START Text passage

Picture this: you are a vegetarian at Stern. You have just walked into the cafeteria for dinner and find that the main course meal consists of mystery meat. You then turn away and towards the soup wondering if you should have it for the third time that week. You walk towards the salad bar noting that the lettuce is wilted from the long day sitting out. Now you are either forced to order in food, eat in the dorm, or swallow some more soup. At this point, your stomach is only soup, so you go for that. Now it is Shabbat. You stay in with your friends but the meals quickly become a problem. With no places to eat out over Shabbat, and you cannot microwave your Trader Joe’s meal, you are forced to survive off of more soup, salad, and stale dessert. 

Tova Shmulewitz, SCW ‘22, stated “I have found it extraordinarily difficult to be a vegetarian at YU. From the caf I would eat only carbs, and other times I would spend money going elsewhere or microwave something in my dorm. Spending money outside adds up while also paying for the caf card. My second year was easier because I had a deluxe room with a kitchen and I could make myself proper meals. But now that I am back in the Brookdale standard room, it is becoming increasingly difficult due to both this factor and the COVID-19 situation. … In [the] 215 [cafeteria,]the main is always a fish so I can’t eat that, so I only eat the sides. … I feel like the food situation is very unhealthy and there are just not enough options. I think that Stern should provide either a kitchen for vegetarians, or change their meals to accommodate vegetarians. On occasion there are fake meat options, but the majority of the time there is not.”

END Text passage

_Explore the material_.
A. Translate this sentence from the piece on vegetarian dining at Stern above into Spanish: "You walk towards the salad bar noting that the lettuce is wilted from the long day sitting out."
B. In the piece on vegetarian dining at Stern, what does Tova Shmulewitz say the main dish in the 215 cafeteria always is?
C. Pick up the piece on vegetarian dining at Stern after its last sentence and keep it going.

START Source data

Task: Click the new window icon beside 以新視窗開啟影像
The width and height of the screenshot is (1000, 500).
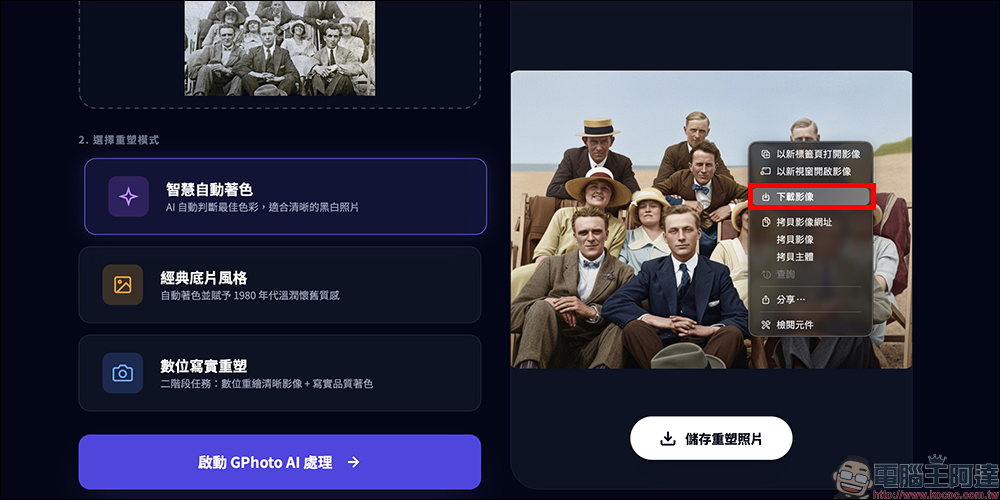Action: click(766, 171)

END Source data

_Answer list_.
A. Caminas hacia la barra de ensaladas y notas que la lechuga está marchita por haber pasado el largo día expuesta.

B. A fish.

C.
An anonymous vegetarian Stern student, SCW ‘21, stated her experience “I was always watching people get Mexican food on TexMex night and I wanted there to be a Mexican vegetarian option. … I tried to be creative with my meals and made bagels and cream cheese a staple. My sister who is a vegan who graduated from YU would tell me that there was a vegan pretzel in the 215 caf that was good. You can be vegetarian at Stern, but it will be hard, but if you cycle through your food choices correctly, you can do it.”

I myself was a pescatarin for the year before I came to Stern. I thought I could maintain that lifestyle while at Stern. Unfortunately, I was wrong. I quickly transitioned back to meat as the options were limiting the Stern caf. I made the choice to become pescatrain for environmental reasons, with the hope that someday I would be either fully vegetarian or vegan. Now, living at home, I have transitioned back to my pescatarian lifestyle which supports both my choice of living and the environment. 

Shayna Herzage, SCW ‘21, said “Stern really doesn’t allow for enough resources for vegetarian  living. We are treated very much like an afterthought. Almost no mains are vegetarian-friendly in the caf, which is just annoying and it makes living off of the caf as a student hardly sustainable. I became a vegetarian when I was 17. … Personally I don’t feel everyone should be a vegetarian — but I want my lifestyle to be considered legitimate as a part of my value system that is worth sustaining, just like it is for omnivores. Going vegetarian as a YU student isn’t easy, but going vegetarian in general is never easy.”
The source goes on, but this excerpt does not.